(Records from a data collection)
--- START ---

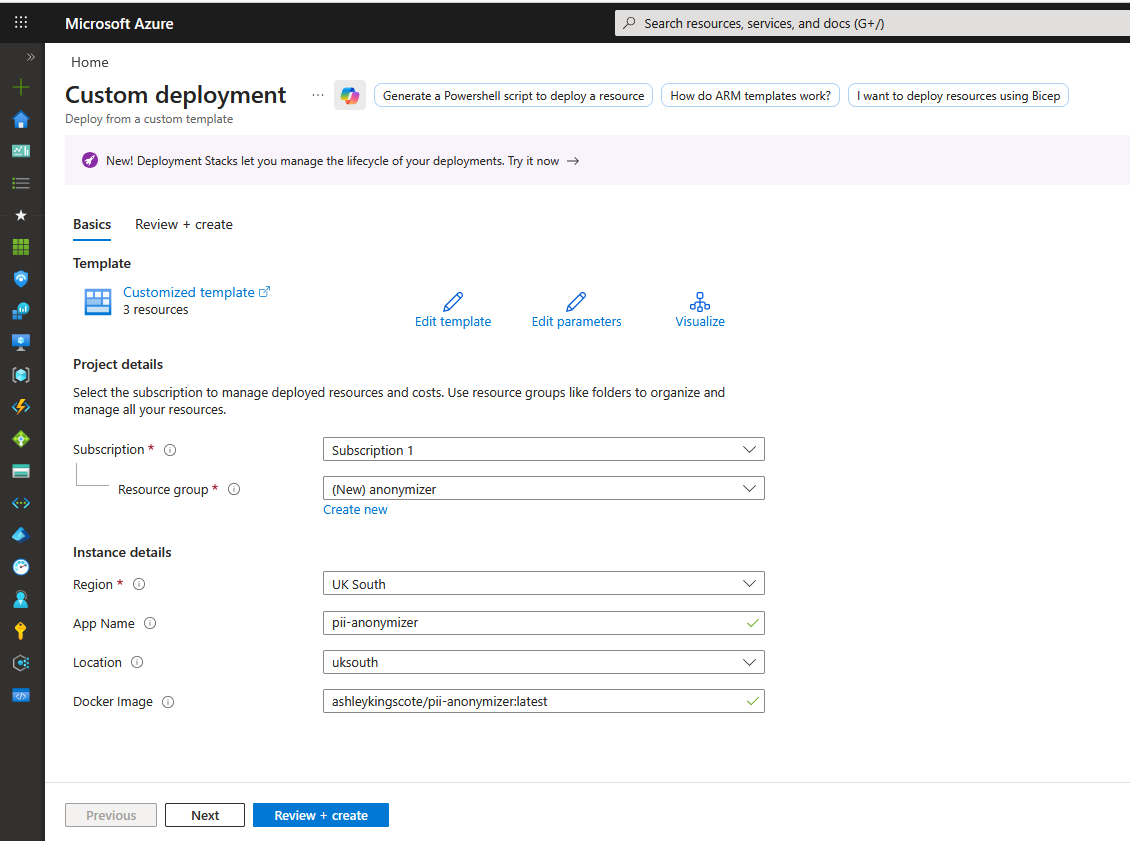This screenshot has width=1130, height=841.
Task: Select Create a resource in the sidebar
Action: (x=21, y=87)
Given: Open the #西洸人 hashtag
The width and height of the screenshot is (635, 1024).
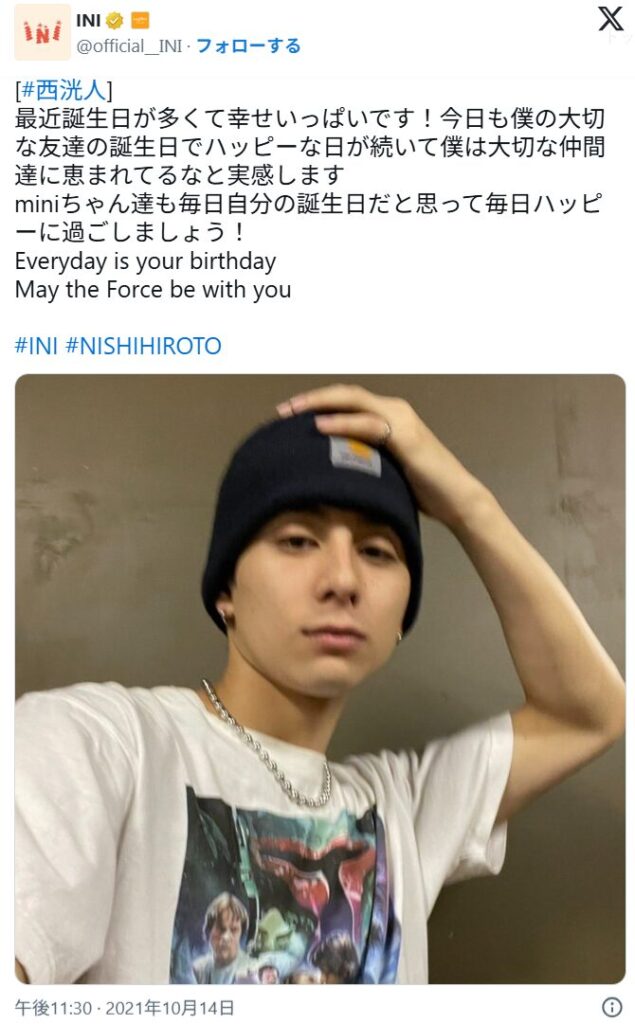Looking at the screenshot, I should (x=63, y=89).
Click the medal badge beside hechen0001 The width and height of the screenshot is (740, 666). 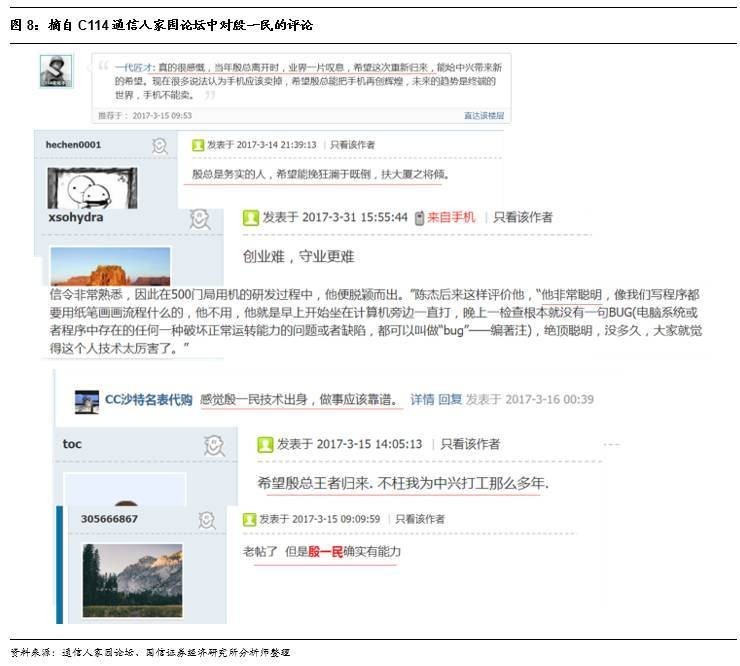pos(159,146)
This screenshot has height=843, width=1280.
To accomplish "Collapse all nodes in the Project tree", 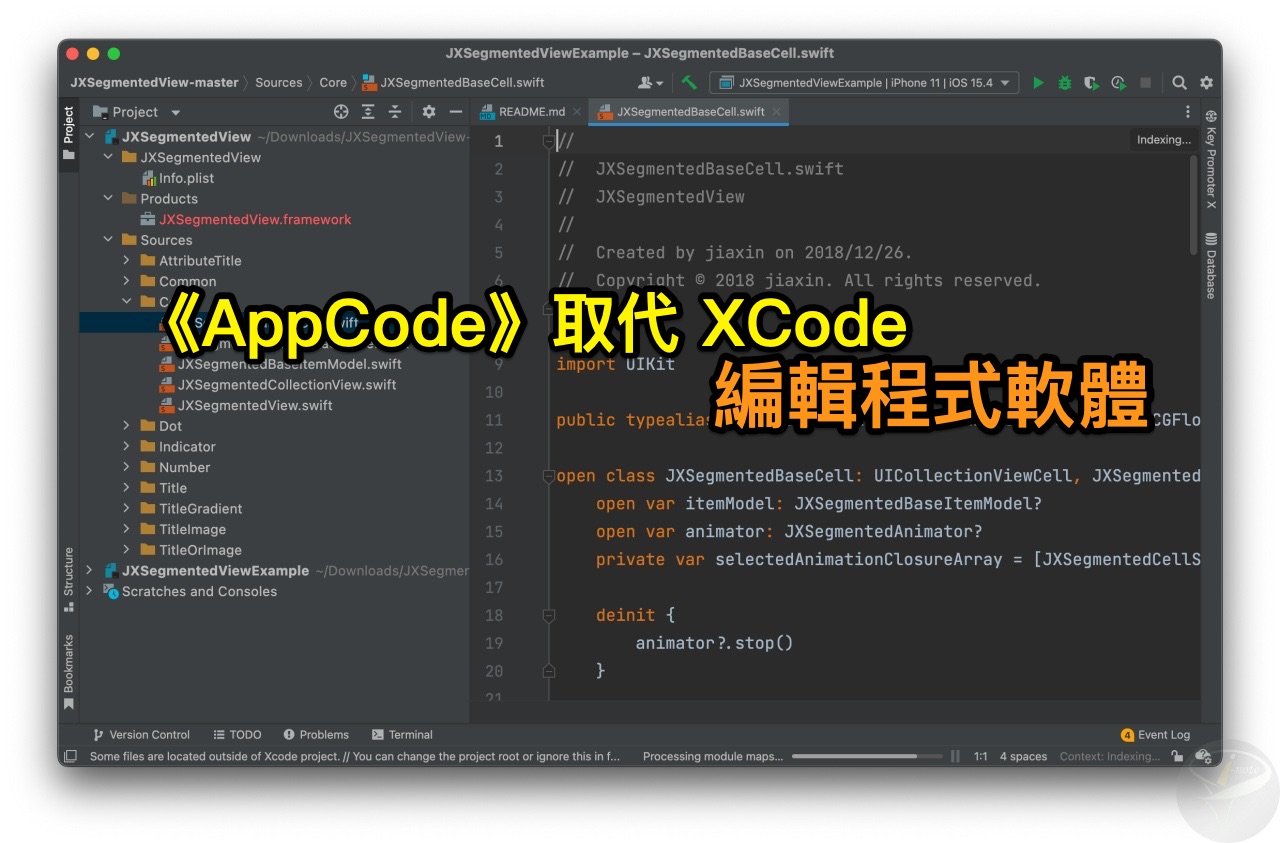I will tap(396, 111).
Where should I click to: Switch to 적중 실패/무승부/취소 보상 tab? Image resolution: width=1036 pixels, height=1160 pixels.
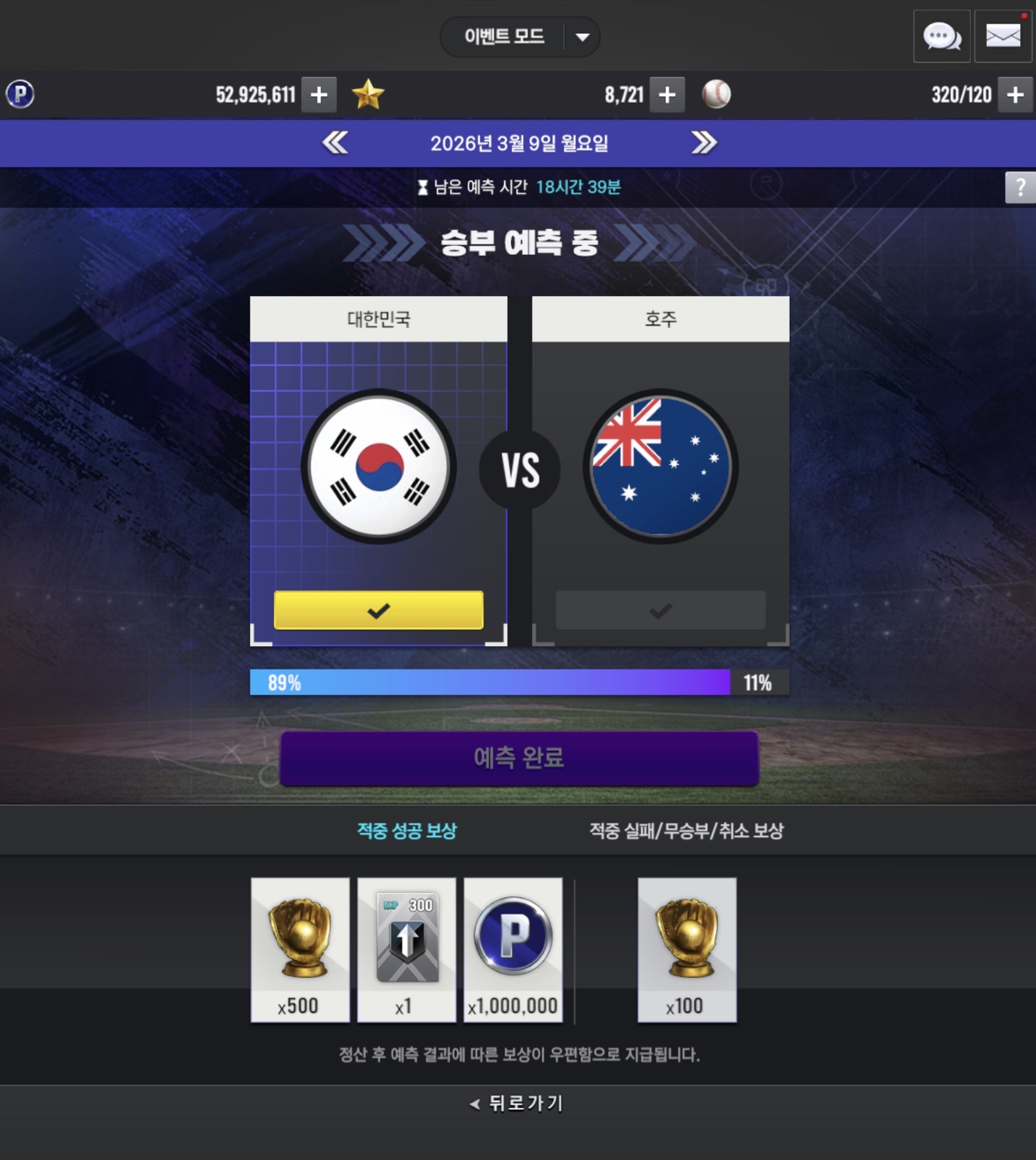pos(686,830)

--- END ---

__PROBLEM REQUIREMENTS__.
Only the lines from the one with "Where should I" through the final line of the entries above should be transcribed, exactly and without pictures.

__YOUR RESPONSE__.
Where should I click to: Switch to 적중 실패/무승부/취소 보상 tab? Image resolution: width=1036 pixels, height=1160 pixels.
pos(686,830)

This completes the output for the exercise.